Радостно приветствовав царевича, они доложили, что вчера их накормили, напоили и уложили спать на покрытом соломой и овчинами полу в комнате для слуг по ту сторону дворца. Левкон сказал, что позже зайдёт поглядеть, как они устроились, и предупредил самого молодого из соматофилаков, что б был готов к отъезду назад в Феодосию с письмом к Лесподию.
Обойдя со своим провожатым дворец с другой стороны, Левкон вошёл в западное крыло. Выяснив у слуги, что царский логограф Симах всегда встаёт вместе с солнцем, Левкон заглянул к нему и, обменявшись дружескими улыбками и эллинскими приветствиями, попросил клочок папируса, перо и чернильницу. Черкнув пару слов для Лесподия прямо на его рабочем столе, Левкон запечатал свёрнутое в трубочку и обвязанное с помощью Симаха прочным золотым шнурком письмо восковой печатью и сунул его за отворот кафтана.
Симах, которому Левкон не препятствовал прочесть из-за плеча его послание, предупредил, что стража не выпустит никого из боспорцев из Неаполя без дозволения царя, а Палак сегодня проснётся, должно быть, не раньше полудня. Левкон сказал, что хотел бы, пока царь отдыхает, осмотреть Неаполь и сделать пожертвования здешним богам. Симах ответил, что внутри городских стен царевич и его воины вольны ходить, где хотят - разумеется, кроме женской половины дворца, добавил он с улыбкой и посоветовал сперва дождаться завтрака.

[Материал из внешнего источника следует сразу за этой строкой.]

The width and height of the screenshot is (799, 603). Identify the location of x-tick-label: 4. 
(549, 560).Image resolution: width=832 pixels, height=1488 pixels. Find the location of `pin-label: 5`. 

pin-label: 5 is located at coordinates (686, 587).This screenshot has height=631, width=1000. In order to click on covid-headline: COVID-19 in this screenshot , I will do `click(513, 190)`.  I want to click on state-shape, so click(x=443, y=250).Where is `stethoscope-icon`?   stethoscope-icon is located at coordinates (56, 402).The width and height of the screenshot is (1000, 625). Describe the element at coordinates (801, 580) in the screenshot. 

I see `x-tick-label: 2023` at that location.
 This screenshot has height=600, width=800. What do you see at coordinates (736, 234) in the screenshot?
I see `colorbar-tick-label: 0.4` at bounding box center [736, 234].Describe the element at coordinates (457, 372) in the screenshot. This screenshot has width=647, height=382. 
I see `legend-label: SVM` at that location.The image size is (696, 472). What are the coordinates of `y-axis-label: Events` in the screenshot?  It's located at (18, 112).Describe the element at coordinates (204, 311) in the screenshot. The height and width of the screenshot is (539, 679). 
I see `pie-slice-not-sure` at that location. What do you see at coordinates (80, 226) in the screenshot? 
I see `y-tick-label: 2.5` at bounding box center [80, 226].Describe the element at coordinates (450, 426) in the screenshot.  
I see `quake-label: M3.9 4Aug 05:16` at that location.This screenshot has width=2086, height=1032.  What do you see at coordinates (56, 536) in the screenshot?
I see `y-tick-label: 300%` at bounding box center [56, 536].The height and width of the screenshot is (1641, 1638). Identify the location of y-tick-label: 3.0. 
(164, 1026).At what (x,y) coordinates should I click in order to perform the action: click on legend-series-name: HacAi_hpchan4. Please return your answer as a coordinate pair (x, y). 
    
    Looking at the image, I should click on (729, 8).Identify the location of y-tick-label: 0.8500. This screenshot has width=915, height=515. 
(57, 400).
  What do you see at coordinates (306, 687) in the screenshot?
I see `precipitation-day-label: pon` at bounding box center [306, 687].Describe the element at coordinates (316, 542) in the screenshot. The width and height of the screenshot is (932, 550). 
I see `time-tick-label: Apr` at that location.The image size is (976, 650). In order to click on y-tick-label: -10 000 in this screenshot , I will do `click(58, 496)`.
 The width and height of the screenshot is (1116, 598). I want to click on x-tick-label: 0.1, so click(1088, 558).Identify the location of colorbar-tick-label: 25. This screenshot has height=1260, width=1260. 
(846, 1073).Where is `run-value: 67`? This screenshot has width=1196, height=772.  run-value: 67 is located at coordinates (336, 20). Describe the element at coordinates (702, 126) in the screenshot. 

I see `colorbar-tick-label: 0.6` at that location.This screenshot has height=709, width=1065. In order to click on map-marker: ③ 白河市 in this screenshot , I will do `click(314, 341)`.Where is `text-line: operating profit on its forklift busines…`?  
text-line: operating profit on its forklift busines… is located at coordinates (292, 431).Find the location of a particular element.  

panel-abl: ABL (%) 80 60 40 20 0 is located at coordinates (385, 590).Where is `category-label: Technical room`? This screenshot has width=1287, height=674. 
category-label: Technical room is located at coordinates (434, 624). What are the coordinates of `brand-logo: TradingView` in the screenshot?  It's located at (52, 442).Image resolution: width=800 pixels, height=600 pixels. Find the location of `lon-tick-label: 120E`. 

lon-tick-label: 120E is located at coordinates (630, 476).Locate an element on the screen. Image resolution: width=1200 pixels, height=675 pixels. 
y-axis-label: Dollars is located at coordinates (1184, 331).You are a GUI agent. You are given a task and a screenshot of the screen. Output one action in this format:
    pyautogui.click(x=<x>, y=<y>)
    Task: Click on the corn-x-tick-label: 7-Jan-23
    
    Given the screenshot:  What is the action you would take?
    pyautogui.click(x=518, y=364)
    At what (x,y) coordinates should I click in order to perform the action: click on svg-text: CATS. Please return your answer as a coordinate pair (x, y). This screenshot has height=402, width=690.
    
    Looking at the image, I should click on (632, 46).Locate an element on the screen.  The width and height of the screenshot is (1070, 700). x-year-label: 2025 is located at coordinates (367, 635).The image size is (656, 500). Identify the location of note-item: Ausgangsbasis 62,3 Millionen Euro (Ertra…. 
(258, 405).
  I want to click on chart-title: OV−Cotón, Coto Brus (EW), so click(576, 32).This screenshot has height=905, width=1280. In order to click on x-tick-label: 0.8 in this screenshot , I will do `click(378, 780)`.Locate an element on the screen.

По здешнему обычаю знатные обитатели дворца посылали на поварню слуг или служанок, и те приносили им еду и напитки прямо в комнаты. Так же поступил и Левкон. (Сами слуги и охраняющие царский город воины кормились по очереди в примыкающей к поварне с западной стороны большой трапезной, заставленной длинными столами и скамьями; женщины ели последними, доедая то, что оставалось после мужчин).
Минут через пять его второй его скифский слуга, сменивший ушедшего завтракать первого, раздвинул пошире дверной полог и впустил в комнату, где лежал на софе у стены, заложив руки за голову и уставясь в потолок, царевич Левкон, красивую молодую женщину в богатом, красочно расшитом наряде, нёсшую на вытянутых перед колышущейся в широком вырезе сарафана белой грудью руках большую овальную золотую тарель, сплошь заставленную мисками и вазами с едой, кувшинами и кубками. Живо переменив лежачее положение на сидячее, Левкон изумлённо скользнул взглядом от обшитых золотом и самоцветами зелёных сапожек до прикрытого висячими жемчужными нитями чела вплывшей лебедем в его комнату красавицы. Волосы её были скрыты под шлемовидным бело-золотым убрусом и ниспадающей с него на плечи и спину тонкой голубой накидкой, но озарённое мягкой полуулыбкой прелестное лицо скифянки показалось ему странно знакомым. Ещё более знаком был тонкий аромат, долетевший до его ноздрей вместе с аппетитными запахами свежеиспеченного хлеба и жареного мяса, когда она, близко наклонясь к нему лицом и ещё больше открыв взору соблазнительную грудь, поставила свою ношу на низкий обеденный столик у его ложа. Именно этот волшебный аромат роз - любимого цветка его жены Гереи - уловил он, проснувшись полчаса назад в тёмной комнате на противоположной стороне дворца. Неужели, одурманенный конопляным дымом, он провёл ночь в объятиях этой скифянки, думая, что ласкает Герею?